Wallworks

photo: Ira Schrank, Sixth Street Studio
POST-PERFECT
(2009)
Odili Donald Odita
b. 1966, Enugu, Nigeria. Lives and works in Philadelphia.
Acrylic latex wall paint on wall
Wall 1- 13 x 21 feet, Wall 2- 13 x 30 feet, Wall 3- 11.5 x 27 feet, Wall 4- 13 x 10 feet, Wall 5- 25.5 x 155.5 feet
Courtesy of the artist and Jack Shainman Gallery
Odili Donald Odita has spoken of his vibrantly-hued paintings as representative of the texture of life. Taking cues from wallpaper, computer screen savers, television test patterns, and African textiles, Odita infuses his work with the colors of his native Nigeria, his hometown of Columbus, Ohio, and all the shades encountered during his travels. Beyond the personal aspects of color, the extensive spectrum is also used metaphorically to engage in a dialogue inclusive of the erstwhile neglected “other.” Employing the formal language of modernism, Odita paints “back to the center,” in the parlance of postcolonial discourse, in order to re-tell a more expansive tale of world histories in a blending of Western modernism and African culture.
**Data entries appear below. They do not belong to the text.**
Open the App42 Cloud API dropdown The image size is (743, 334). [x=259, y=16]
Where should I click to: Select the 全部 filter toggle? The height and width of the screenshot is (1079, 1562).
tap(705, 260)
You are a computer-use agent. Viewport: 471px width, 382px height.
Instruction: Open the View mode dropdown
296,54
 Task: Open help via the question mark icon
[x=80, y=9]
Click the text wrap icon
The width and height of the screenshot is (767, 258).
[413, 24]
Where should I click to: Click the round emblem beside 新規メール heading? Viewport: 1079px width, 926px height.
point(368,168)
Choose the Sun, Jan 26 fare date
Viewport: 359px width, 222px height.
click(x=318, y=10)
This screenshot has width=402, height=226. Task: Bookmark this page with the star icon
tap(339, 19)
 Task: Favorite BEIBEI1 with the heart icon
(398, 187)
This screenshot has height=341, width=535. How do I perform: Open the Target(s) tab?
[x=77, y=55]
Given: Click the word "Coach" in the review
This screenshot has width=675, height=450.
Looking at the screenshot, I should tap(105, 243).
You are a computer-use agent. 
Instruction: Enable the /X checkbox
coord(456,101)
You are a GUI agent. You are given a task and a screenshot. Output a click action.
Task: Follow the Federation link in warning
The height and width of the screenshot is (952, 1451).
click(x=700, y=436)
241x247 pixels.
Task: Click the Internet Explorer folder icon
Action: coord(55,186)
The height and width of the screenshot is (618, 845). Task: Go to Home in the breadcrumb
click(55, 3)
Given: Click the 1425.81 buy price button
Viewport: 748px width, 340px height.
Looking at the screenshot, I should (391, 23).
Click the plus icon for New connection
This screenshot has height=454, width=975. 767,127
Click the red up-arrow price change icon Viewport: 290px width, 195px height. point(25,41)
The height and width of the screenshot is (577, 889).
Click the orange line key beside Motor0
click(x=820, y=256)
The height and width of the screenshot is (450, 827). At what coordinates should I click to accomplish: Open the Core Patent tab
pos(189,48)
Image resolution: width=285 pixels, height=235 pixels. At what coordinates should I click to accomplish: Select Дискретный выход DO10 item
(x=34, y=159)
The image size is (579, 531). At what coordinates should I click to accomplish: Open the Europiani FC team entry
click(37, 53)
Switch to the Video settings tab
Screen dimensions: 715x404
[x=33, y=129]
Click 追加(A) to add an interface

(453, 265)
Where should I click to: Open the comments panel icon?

Continuing with the chromatic theme, a study of the five walls at YBCA on which Odita has focused his energies reveals an underlying structure whereby measured increments of color are carefully placed on the walls in the artist’s signature zip patterns. A systematic method of picture-making is in effect, but is used to cause a chaotic, turbulent sensation. Funneled through the entrance of the exhibition, the viewer is made aware of the surroundings by the destabilization of the environment. When confronted with the tallest vertical wall, the viewer is further made aware of the environment by the chevron-like shapes whose zigzags mimic the sharp switchback of the stairs and whose patches of magenta echo the magenta of the bamboo court nearby. While representing the texture of YBCA, Odita also carries on the underlying discussion in his work of, essentially, modernizing modernism. In placing his art on the surface of a building designed in the modernist mold, he is attempting to recast the legacy of modernism and, as the title of his piece suggests, advance the notion of a future which brings the past up to date by elaborating upon and complicating that legacy.
Odita has had recent solo exhibitions at the Institute for Contemporary Art at the University of Pennsylvania, Philadelphia, as well as Jack Shainman Gallery and the Studio Museum in Harlem, both in New York. Group exhibitions include, Contemporary Art of Africa and the African Diaspora, High Museum of Art, Atlanta and The Shape of Colour: Excursions in Colour Field Art, 1950-2005, Art Gallery of Ontario. He was also included in the 52nd Venice Biennale in 2007.